Never tried those but these sawhorse from Menards are on sale all the time. Add a 2 by to the top and you cant beat em. http://www.menards.com/main/tools-hardware/power-tools/work-support/folding-steel-sawhorse/p-1460944-c-10164.htm


----------



## foneman (Mar 11, 2007)

Do your sawhorses have an item number on them?

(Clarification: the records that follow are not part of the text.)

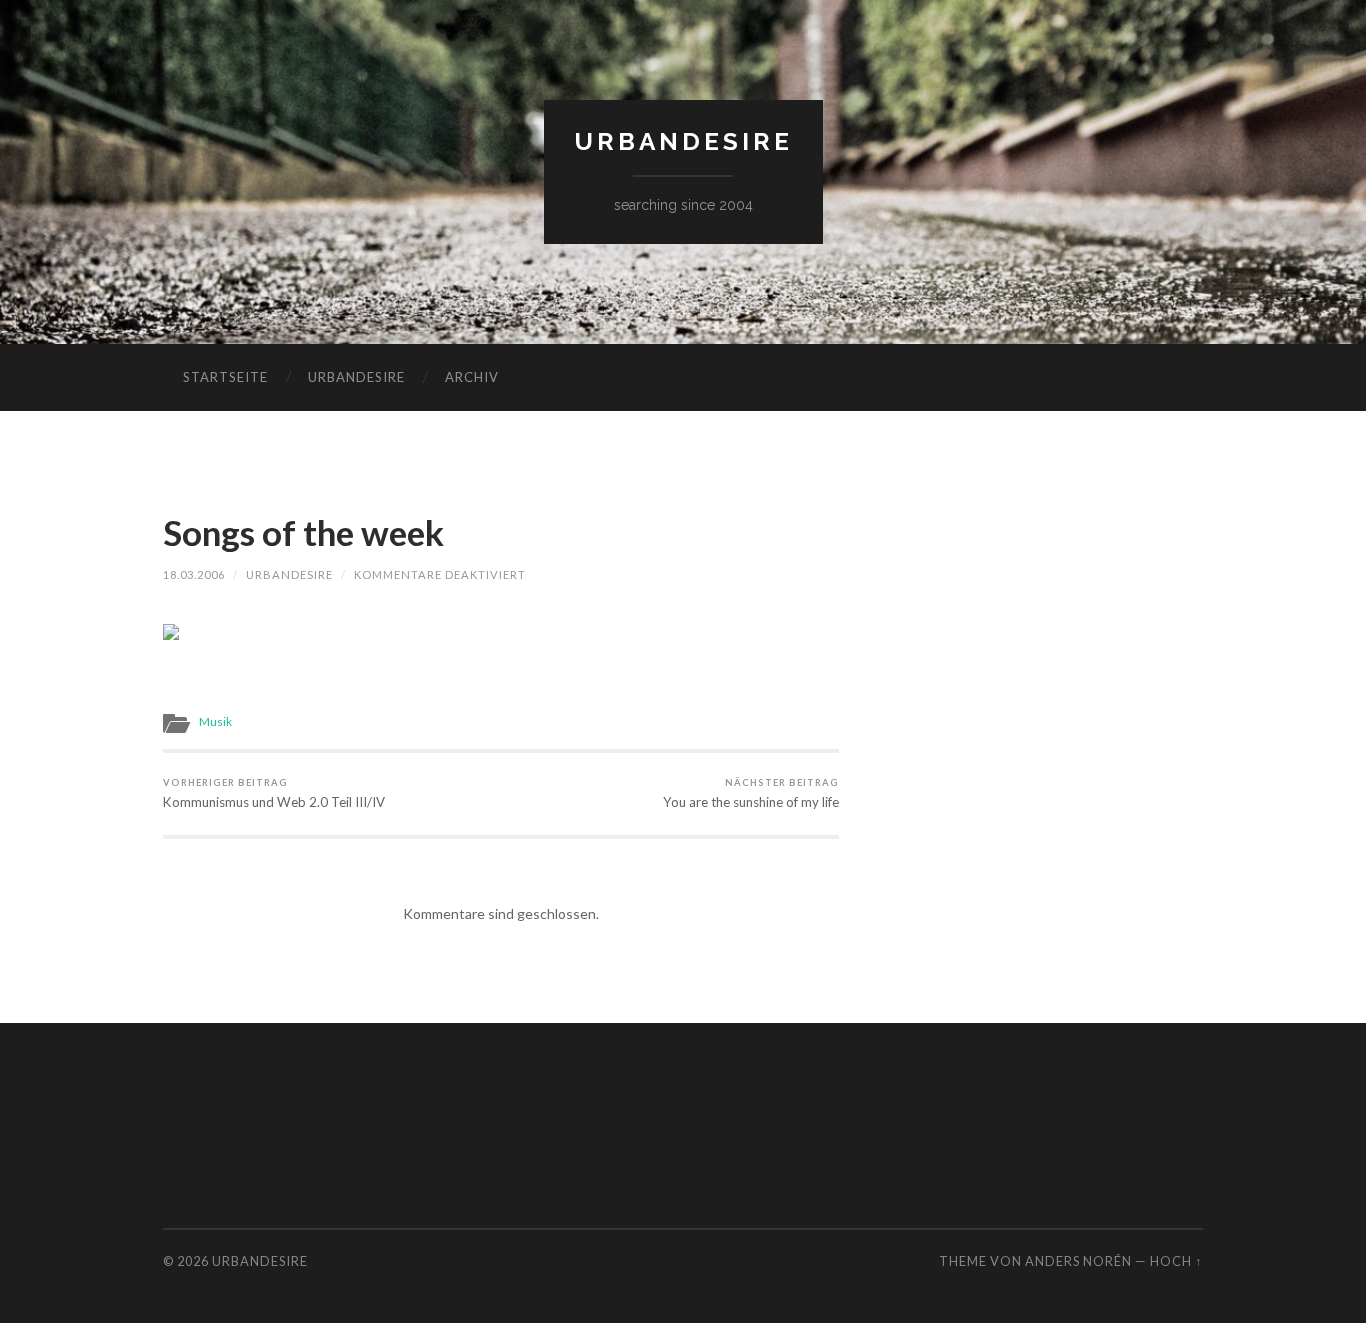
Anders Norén (1078, 1261)
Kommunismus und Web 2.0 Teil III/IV (274, 793)
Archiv (472, 377)
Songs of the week (303, 532)
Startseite (225, 377)
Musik (215, 721)
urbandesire (683, 141)
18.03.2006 (194, 574)
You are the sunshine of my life (751, 793)
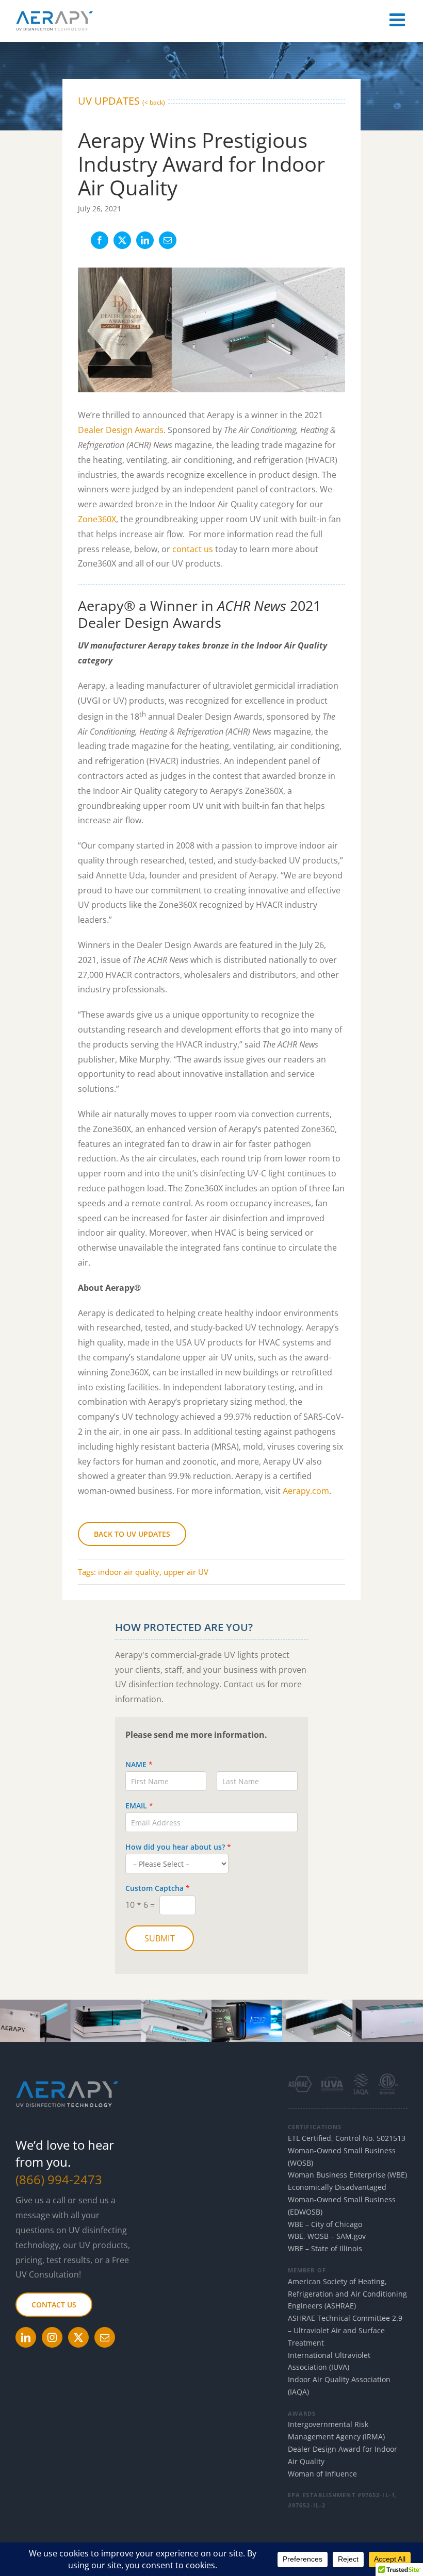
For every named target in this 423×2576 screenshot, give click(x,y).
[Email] (167, 240)
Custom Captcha (157, 1888)
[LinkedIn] (145, 240)
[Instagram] (52, 2337)
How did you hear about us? (178, 1847)
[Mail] (104, 2337)
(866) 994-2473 (58, 2179)
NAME (139, 1764)
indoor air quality (128, 1572)
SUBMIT (159, 1938)
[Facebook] (99, 240)
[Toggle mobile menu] (398, 19)
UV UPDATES (121, 101)
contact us (192, 549)
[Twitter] (78, 2337)
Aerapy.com (306, 1491)
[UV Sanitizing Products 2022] (211, 2003)
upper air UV (186, 1572)
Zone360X (97, 519)
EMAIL (139, 1805)
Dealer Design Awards (121, 430)
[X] (122, 240)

OH, and I DO use the HF trailer hitch without any problems whatsoever and that is pulling a fully loaded U-haul tandem axle trailer multiple times.

Thanks,
john


----------



## Bigjoemann (Feb 12, 2011)

http://www.harborfreight.com/foldable-adjustable-sawhorse-69059.html

There's the link.


----------



## Sawdust2 (Mar 18, 2007)

Looked it up. Thanks.
90 day warranty. LOL


----------



## cutworm (Oct 2, 2010)

Nice. Thanks.


----------



## Tedstor (Mar 12, 2011)

Not a bad looking kit. I'd be tempted to attach a 2×4 to the top of the horse. I'd hate for a tool/blade to come into contact with the metal top.


----------



## BigAl98 (Jan 29, 2010)

I got the ones that Menard sells. Not saying they are better, but with a 2×4 on top they work too. Also they sort of nest together,even with the 2×4. I have had them for over 10 years, and they look brand new - no rust on 'em either. And for the price they are a great value.


----------



## Brad_Nailor (Jul 26, 2007)

I guess I should return that parachute I bought there yesterday..


----------



## oldnovice (Mar 7, 2009)

*Brad, has it let you down?*


----------



## mgbbob (Mar 15, 2011)

I have used mine on numerous projects and the HFs work great….......and yes they have survived an encounter with my circular saw. My bad. I plan on adding some 2×4s. I love the adjustable height and have even used the units as outfeed tables for my table saw with sheet of plywood on top.

Bob


----------